WHAT IS BEING ASKED: Reproduce the material below word for word, from its first line through the line that contains "Click the muted", with that line included.

THE DATA start

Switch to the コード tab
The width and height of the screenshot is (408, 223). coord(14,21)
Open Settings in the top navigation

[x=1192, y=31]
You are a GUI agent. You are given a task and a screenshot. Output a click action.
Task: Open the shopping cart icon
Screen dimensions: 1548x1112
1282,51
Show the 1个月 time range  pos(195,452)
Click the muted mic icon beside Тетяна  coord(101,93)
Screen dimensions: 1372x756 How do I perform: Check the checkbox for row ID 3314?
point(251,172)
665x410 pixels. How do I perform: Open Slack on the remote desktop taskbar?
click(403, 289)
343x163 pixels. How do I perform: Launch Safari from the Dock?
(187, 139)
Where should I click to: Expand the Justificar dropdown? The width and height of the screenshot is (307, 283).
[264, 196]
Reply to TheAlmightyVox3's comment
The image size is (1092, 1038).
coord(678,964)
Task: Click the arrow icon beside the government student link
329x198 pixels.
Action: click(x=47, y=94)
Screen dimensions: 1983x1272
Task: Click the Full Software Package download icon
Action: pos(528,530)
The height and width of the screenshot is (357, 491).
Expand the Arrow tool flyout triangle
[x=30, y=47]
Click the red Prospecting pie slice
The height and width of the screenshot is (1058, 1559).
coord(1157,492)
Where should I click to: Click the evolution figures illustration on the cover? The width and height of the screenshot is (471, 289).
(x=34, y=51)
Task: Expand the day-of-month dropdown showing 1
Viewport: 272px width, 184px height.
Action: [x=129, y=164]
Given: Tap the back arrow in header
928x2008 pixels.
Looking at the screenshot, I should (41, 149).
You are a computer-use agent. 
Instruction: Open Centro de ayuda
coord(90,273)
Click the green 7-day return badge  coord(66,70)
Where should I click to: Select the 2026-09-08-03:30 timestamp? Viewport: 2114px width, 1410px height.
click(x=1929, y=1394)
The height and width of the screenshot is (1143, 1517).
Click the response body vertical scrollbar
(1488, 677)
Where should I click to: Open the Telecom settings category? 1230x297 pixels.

THE DATA end

RESPONSE BELOW:
Switch to the コード tab
The width and height of the screenshot is (408, 223). coord(14,21)
Open Settings in the top navigation

[x=1192, y=31]
You are a GUI agent. You are given a task and a screenshot. Output a click action.
Task: Open the shopping cart icon
Screen dimensions: 1548x1112
1282,51
Show the 1个月 time range  pos(195,452)
Click the muted mic icon beside Тетяна  coord(101,93)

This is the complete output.